As I'm on this course about complex post-traumatic stress disorder (may also be related to trauma experienced from the previous Shift).  Many things are clicking within and without my being.  It feels like the gap is closing.

"A grey has no emotional body, and so they struggle to assimilate emotions".  

I feel that I've touched this pain of existence you speak of in this article.  It feels so heavy and overwhelming at times.

"Unable to express emotion, the Greys were purposely hooked in by the Pain of Existence, their sense of abandonment, and fear of the void".

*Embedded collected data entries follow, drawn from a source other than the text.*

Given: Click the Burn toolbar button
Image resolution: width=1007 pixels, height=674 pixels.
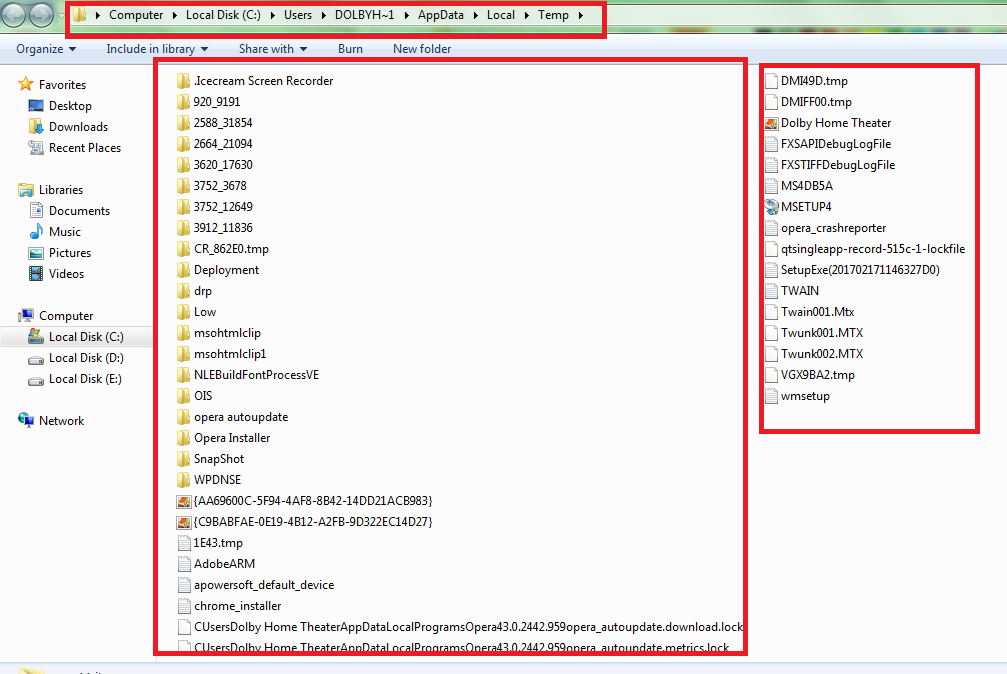Looking at the screenshot, I should coord(350,49).
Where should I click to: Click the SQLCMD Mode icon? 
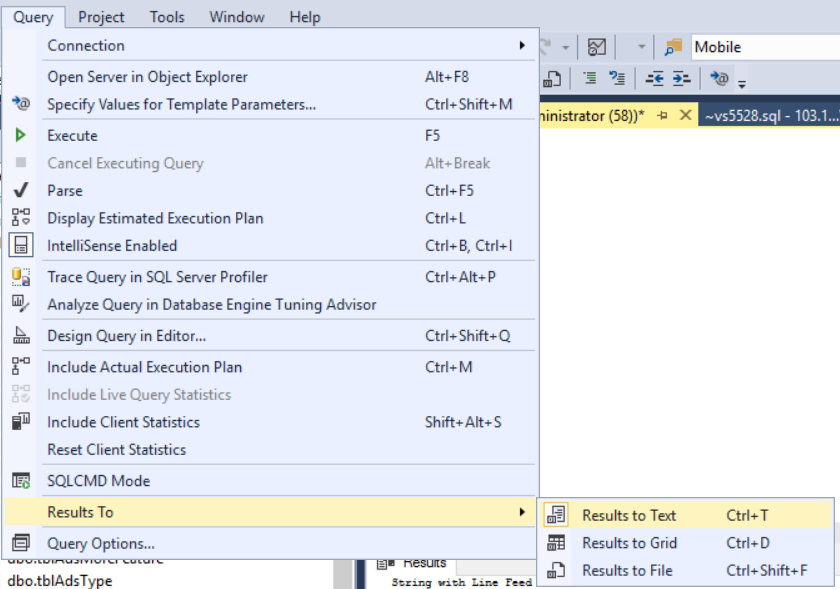(20, 480)
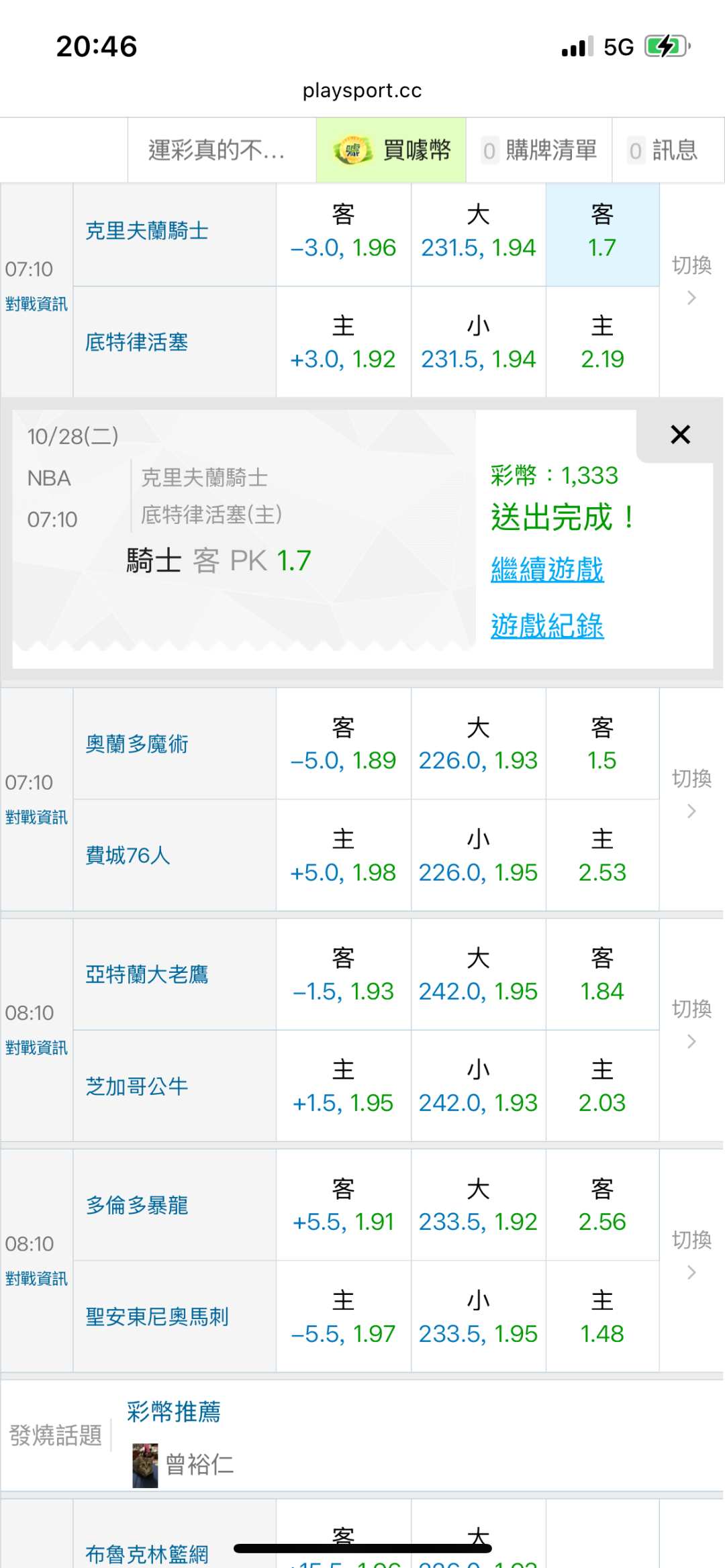Viewport: 725px width, 1568px height.
Task: Tap the playsport.cc address bar
Action: 362,91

To me this speaks to the narcissism epidemic that is spreading across the globe.  It has a Greys energy feel to it and at times it feels like the other has become a machine or a robot.  Maybe this is what you're talking about Open, Greys shape-shifting into a synthetic "Tall Whites" energy moving with the Shift in order to continually harvest energy from awakening humanity.  Narcissism is a maladaptive trauma response; the person disconnects from their soul at a very young age in order to survive childhood.  This manifestation may be an imprint from previous lives(karma).

What does it feel like to be around someone for long periods of time who holds this energy configuration within their being.  It feels like you mentioned in the article above, "how it can steadily creep over you as a blanket of inertia, that can lead to depressive emotions and negative thought loops".  For the longest time I thought it was me, which sent me down a path of seeking and searching for answers.  What I was touching was the Pain of Existence through the other.  I held if for as long as I could, until the intensity got too great.  Something had to give to move this energy that I was experiencing internally.  Boom, like the eruption of a volcano the energy burst through my being.  Disorientation ensued after the initial rupture.  To me the Pain of Existence is this existential emptiness.  It's like floating in the great abyss with no purpose, existing in human form but hollowed out on the inside.  Beings who have this configuration have this insatiable appetite for awakening conscious.  It is the fuel that sustains their very existence.  The world is full of people walking around with this energetic configuration.  As I've awakened to it in my intimate partnership, I can see it more clearly in those around me.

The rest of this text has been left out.